He’s still the man. February 6 would have marked the 113th birthday of Ronald Wilson Reagan, and thirty-five years have passed since Ronald Reagan left the White House, but he is still a touchstone for those of us who want to conserve America. On this Presidents’ Day, a new book by one of Reagan’s own appointees is helpful for identifying why Reagan mattered and what his example teaches us.

            The book, Ronald Reagan’s Enduring Principles, is a collection of rewritten essays and reviews published over the last decade by Donald J. Devine, a political scientist who was appointed and confirmed as Director of the Office of Personnel and Management during Reagan’s first term. A movement conservative who believed that American government should not only be limited in scope but also in size, he was labeled by the Washington Post as the “terrible swift sword of the civil service” for his role in reducing the two million jobs in the federal bureaucracy by approximately one hundred thousand. He claimed that title for his own (he was also labeled a “Rasputin” and “the Grinch” by other mainstream media outlets) when he published his 1991 insider account of his time as Reagan’s Terrible Swift Sword: Reforming and Controlling the Federal Bureaucracy. 

            After his time in public service, he returned to teaching political science and serving think tanks such as the Heritage Foundation and, most recently, The Fund for American Studies at which, approaching 87, Devine is still a Senior Scholar. Though his heroic whacking away at our overgrown and out-of-control bureaucracy is a dramatic story, Devine’s theme as a scholar and political thinker has been about a much broader topic, namely the conservative “fusionism” that was promoted by early National Review writer Frank Meyer and defined in this book as “a synthesis of the values of the Western tradition and of the belief in individual freedom.” It was this synthesis that Devine labels Ronald Reagan’s “solution” to the problems of an America that was even in the twentieth century losing its rationality, its spirituality, and the consensus about our history that had bound the nation together.

Devine cites Reagan’s 1981 speech at CPAC in which the new President signaled his own understanding of what the country needed by looking to Meyer’s understanding that the American emphasis on the individual is itself “part of the deeper current of Western learning and culture” alongside “a respect for law, an appreciation for tradition, and regard for the social consensus that gives stability to our public and private institutions.” Liberty is primary, but it requires order and culture to truly be a blessing.

Reagan managed to lead the country in the direction of seeing the blessings of liberty more clearly after the tumultuous 1960s and 1970s, when libertinism too often stood in for liberty in the personal sphere and unaccountable bureaucratic control replaced both good sense and tradition when it came to order. Reagan’s success at turning the tide had a good bit to do with his own understanding of this reality. Devine defends the leader still stereotyped by liberals as a doddering old man or just a smooth actor. “He was, in fact, one of the best read of modern presidents, with a serious philosophy of government and social order.”

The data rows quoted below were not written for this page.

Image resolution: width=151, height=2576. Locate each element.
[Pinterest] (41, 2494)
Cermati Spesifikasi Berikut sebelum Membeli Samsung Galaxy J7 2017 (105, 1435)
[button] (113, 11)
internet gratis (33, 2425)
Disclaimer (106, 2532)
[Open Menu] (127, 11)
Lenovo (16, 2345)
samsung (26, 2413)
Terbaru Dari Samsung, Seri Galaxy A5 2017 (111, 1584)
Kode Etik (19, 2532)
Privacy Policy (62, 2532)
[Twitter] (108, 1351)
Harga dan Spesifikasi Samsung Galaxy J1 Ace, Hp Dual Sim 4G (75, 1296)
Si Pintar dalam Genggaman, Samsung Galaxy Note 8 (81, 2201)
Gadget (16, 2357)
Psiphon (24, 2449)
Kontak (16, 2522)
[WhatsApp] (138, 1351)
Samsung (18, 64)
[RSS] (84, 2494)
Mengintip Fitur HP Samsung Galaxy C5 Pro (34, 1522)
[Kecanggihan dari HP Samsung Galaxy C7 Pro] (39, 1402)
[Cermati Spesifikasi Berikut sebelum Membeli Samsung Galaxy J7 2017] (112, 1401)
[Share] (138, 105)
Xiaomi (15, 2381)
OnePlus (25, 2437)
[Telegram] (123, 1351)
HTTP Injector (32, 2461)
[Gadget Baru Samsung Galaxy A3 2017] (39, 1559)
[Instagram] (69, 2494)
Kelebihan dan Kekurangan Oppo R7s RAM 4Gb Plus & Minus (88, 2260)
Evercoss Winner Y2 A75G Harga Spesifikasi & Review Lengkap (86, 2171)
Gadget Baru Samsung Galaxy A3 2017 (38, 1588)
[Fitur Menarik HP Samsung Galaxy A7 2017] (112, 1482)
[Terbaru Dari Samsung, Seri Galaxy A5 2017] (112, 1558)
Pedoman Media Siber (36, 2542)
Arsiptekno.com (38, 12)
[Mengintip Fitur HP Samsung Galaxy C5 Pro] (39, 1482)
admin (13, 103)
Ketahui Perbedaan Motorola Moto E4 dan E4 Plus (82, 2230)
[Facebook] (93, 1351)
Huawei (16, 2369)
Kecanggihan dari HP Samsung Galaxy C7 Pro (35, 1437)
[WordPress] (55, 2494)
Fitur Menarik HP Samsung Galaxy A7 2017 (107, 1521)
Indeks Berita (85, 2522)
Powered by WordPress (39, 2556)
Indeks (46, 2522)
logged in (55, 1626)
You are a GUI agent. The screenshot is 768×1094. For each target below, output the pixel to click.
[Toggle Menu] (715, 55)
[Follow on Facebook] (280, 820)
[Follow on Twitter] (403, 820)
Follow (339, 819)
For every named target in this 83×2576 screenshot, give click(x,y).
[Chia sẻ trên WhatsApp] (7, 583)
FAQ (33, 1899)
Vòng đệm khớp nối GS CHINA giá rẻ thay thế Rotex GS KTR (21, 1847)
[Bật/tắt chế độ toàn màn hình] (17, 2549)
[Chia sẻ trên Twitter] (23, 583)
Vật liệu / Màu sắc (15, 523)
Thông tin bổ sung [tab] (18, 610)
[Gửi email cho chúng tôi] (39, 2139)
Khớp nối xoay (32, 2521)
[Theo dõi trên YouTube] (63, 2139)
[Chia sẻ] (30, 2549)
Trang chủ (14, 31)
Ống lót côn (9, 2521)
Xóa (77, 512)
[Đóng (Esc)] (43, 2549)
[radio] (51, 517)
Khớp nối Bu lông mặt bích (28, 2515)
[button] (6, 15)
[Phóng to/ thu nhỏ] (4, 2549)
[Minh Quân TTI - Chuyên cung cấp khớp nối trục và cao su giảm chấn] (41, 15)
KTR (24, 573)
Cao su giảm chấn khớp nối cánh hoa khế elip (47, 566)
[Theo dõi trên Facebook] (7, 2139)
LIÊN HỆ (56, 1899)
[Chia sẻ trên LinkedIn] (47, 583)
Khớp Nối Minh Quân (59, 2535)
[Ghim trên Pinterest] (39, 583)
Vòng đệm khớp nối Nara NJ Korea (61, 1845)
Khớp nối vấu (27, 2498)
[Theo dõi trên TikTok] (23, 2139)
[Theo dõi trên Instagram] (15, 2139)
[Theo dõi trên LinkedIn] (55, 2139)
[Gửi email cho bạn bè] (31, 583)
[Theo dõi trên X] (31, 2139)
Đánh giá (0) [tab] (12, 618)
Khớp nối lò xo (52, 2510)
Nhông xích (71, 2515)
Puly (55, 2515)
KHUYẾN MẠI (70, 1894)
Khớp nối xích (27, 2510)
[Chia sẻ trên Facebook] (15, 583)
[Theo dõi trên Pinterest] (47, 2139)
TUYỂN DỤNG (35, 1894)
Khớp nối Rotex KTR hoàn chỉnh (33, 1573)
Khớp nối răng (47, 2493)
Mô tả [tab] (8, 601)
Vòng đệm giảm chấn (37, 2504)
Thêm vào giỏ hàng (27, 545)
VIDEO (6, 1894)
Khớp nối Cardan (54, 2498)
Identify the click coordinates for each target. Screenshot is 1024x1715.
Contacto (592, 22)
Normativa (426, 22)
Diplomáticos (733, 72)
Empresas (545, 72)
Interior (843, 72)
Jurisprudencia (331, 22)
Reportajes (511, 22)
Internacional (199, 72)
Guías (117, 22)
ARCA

Reagan benefited from the fact that there was a functioning and vibrant conservative intellectual movement in which parts representing different views of ordered liberty could come together. The so-called three-legged fusionist stool of free-market, social, and national defense conservatives were both locked together in argument and also united in part by their sense that the White House was listening to them.

The argument part is important. Though not averse to the idea that liberty and order can be synthesized, any such synthesis will only be for a time. Devine favors talking about the “enduring tension” between these concepts (a phrase he used for his last book’s title). In Devine’s telling, the Reagan synthesis began to fray almost immediately after he left office, revived briefly under Newt Gingrich’s leadership in the House, and pretty much evaporated during the era of George. W. Bush’s big government domestic approach and neoconservative foreign policy. As Devine summarizes it, the “coalition would fuse so many interests under the term ‘conservatism’ that its extreme diversity came to undermine its intellectual integrity.”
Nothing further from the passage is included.